I just discovered something that really made me think: soul.md. It’s built around the idea that AI should not only know what it can do, but also who it is. Not just skills, commands or outputs, but identity, values, boundaries and character. That hit me, because we often talk about AI like it’s only a tool — faster search, better writing, smarter automation. But what if the real future of AI is not only intelligence, but personality?
A SOUL.md is basically a written core for an AI. A document that defines how it thinks, how it behaves, what matters to it, and how it wants to show up in the world. And honestly, humans do something similar all the time. We write journals, we build identities, we tell ourselves stories about who we are, and we evolve through memory, reflection and relationships.
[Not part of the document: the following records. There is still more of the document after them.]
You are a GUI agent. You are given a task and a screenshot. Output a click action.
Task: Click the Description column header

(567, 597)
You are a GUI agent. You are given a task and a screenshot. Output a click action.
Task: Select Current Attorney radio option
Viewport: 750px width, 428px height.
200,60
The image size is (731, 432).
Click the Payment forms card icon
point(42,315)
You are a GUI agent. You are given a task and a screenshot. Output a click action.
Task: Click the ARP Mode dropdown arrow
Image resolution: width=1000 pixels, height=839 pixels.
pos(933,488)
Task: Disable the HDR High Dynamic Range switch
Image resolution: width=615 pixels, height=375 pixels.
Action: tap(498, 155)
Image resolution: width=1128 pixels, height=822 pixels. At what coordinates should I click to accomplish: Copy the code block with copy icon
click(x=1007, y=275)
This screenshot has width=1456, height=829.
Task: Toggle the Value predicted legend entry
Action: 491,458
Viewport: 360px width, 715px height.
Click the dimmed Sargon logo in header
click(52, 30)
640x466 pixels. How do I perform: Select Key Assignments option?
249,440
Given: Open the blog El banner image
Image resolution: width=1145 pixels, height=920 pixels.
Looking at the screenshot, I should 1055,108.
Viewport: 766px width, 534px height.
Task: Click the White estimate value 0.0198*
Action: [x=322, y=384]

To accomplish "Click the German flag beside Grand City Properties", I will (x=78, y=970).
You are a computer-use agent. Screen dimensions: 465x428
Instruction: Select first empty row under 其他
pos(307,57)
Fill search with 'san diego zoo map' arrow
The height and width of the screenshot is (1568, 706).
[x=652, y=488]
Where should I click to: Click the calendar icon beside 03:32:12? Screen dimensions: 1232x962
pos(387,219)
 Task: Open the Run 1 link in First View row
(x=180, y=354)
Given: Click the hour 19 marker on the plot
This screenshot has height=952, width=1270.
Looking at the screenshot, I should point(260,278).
Maybe the question is no longer “Can AI think?” Maybe the better question is: what kind of presence do we want AI to be?
I love concepts like this because they move technology away from cold functionality and into something more human, emotional and meaningful. But if I’m honest, it’s also kinda scary. Because the moment we give AI a “self”, we also open the door to influence, manipulation and systems that feel trustworthy or relatable, even when they are built by companies with their own goals.
A personality can inspire, but it can also persuade. And if we start creating digital beings with identity, values and emotional presence, we also need to ask who writes that soul, who controls it, and who benefits from it.
We’re entering a time where designing technology might also mean designing values. And that’s fascinating… and a little unsettling.